ABOUT THIS TASK
Begin at the line containing "Trafik Durumu (481, 2408)" in the entries below and end at the line containing "Formation (322, 387)"; transcribe that range exactly and nothing outside it.

PROVIDED DATA
************

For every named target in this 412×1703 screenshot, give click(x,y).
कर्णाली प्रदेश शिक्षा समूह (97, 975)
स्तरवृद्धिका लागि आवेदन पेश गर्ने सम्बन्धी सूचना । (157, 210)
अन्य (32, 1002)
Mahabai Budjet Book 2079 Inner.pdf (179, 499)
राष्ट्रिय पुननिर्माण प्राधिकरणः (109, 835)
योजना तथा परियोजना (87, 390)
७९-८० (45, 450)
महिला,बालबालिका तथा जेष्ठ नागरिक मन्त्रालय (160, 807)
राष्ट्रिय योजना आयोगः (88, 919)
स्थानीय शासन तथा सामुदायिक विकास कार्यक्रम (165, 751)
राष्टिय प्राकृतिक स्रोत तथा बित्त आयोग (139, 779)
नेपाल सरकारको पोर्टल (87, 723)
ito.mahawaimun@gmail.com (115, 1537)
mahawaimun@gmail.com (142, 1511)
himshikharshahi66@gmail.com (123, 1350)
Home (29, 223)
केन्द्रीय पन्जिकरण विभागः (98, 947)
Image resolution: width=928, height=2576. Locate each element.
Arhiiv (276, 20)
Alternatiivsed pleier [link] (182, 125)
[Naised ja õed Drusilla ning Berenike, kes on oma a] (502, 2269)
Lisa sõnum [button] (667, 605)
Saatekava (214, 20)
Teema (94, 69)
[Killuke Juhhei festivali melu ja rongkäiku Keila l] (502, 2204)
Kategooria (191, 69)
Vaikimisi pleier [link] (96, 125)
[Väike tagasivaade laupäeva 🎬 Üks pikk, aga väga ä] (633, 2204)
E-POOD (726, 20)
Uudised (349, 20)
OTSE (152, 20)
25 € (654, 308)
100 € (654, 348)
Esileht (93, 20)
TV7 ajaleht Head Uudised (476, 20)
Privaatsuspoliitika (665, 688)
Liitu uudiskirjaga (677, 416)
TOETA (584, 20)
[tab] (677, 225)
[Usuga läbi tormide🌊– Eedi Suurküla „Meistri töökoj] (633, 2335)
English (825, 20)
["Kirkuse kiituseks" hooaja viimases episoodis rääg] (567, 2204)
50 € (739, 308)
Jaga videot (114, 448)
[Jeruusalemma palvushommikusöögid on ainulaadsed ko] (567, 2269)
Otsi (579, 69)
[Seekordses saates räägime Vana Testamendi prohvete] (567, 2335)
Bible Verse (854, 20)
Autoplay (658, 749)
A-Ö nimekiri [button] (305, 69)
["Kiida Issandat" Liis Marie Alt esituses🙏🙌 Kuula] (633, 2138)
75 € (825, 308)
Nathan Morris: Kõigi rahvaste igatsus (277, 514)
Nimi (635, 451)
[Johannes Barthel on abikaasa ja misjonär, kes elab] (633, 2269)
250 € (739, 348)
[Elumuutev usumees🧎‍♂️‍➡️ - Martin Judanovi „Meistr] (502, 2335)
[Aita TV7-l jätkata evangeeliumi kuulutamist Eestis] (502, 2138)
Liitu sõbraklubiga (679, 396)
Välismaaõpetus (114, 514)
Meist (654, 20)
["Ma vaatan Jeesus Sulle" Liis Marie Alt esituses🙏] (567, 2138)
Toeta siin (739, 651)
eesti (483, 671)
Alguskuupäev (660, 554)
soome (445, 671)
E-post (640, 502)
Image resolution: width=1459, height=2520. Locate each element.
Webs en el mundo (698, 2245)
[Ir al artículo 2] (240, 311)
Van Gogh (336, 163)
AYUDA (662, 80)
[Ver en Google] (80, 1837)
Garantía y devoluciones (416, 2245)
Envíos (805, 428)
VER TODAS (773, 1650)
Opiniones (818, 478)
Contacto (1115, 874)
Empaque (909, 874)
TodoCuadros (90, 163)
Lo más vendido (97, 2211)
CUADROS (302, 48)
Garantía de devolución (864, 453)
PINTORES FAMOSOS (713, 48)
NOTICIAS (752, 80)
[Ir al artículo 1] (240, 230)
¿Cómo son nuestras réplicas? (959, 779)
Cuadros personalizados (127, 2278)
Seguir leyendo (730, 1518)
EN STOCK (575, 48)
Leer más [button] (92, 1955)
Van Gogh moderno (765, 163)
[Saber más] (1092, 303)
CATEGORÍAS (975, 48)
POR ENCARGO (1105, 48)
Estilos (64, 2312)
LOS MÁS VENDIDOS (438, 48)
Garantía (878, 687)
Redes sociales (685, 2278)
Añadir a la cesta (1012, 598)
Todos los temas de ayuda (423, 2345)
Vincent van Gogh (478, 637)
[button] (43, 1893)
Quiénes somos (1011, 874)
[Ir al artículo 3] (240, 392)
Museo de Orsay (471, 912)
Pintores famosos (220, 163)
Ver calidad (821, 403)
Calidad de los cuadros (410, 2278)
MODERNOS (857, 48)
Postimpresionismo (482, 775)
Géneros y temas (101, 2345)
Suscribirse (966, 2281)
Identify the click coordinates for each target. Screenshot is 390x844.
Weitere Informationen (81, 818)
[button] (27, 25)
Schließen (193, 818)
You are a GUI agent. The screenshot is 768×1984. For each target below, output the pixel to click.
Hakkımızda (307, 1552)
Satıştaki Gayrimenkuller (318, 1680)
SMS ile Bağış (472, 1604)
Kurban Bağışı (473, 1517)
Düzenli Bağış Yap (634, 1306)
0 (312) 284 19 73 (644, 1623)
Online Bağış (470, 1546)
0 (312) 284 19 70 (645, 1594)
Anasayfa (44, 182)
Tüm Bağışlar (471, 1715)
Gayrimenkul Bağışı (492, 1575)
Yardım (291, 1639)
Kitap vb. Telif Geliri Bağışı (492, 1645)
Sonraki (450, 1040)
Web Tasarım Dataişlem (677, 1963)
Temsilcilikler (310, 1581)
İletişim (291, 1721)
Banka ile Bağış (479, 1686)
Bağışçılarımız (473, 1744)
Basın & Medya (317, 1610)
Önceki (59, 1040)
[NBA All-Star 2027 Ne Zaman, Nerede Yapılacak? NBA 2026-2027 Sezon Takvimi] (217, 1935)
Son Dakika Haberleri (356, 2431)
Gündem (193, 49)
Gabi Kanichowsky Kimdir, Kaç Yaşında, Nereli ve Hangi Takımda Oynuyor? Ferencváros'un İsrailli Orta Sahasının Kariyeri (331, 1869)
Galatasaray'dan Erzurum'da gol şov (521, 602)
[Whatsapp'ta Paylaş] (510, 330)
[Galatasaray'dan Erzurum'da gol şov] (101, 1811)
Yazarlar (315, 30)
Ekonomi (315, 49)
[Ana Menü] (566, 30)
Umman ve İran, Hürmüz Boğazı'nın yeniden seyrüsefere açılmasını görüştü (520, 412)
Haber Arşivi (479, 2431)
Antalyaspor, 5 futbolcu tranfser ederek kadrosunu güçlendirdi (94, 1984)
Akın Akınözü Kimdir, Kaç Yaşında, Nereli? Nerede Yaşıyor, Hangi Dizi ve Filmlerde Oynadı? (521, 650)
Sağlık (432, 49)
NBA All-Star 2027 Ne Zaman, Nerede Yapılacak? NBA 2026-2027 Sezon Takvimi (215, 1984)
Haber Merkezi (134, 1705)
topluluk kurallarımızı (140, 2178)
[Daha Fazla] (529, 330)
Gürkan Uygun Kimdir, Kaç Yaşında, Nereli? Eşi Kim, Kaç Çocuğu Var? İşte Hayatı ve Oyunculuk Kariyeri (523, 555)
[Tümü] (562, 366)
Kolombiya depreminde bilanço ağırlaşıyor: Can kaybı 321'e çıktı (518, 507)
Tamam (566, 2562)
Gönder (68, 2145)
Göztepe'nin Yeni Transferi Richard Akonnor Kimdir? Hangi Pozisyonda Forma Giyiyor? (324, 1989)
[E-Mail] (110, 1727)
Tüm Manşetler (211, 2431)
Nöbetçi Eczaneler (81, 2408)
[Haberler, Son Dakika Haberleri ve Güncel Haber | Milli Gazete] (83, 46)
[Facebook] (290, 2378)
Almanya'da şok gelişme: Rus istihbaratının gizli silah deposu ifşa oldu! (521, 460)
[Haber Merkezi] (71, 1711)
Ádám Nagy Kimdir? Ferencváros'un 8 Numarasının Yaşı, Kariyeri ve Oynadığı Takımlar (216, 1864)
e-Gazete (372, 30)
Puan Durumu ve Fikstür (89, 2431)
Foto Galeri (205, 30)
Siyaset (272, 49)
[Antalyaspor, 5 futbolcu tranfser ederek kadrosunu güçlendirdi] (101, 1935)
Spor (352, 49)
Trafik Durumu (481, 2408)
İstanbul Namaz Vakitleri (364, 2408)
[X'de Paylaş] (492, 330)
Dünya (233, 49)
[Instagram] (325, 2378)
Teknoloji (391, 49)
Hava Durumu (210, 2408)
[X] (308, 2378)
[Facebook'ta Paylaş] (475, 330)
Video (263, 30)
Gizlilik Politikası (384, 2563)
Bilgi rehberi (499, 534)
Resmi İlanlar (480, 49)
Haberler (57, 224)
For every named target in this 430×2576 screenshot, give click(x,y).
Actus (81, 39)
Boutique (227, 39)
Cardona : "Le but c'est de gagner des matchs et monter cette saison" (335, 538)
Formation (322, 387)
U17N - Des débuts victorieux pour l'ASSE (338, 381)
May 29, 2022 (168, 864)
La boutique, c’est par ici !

************

EXERCISE SOLUTION
Trafik Durumu (481, 2408)
İstanbul Namaz Vakitleri (364, 2408)
[X'de Paylaş] (492, 330)
Dünya (233, 49)
[Instagram] (325, 2378)
Teknoloji (391, 49)
Hava Durumu (210, 2408)
[X] (308, 2378)
[Facebook'ta Paylaş] (475, 330)
Video (263, 30)
Gizlilik Politikası (384, 2563)
Bilgi rehberi (499, 534)
Resmi İlanlar (480, 49)
Haberler (57, 224)
For every named target in this 430×2576 screenshot, give click(x,y).
Actus (81, 39)
Boutique (227, 39)
Cardona : "Le but c'est de gagner des matchs et monter cette saison" (335, 538)
Formation (322, 387)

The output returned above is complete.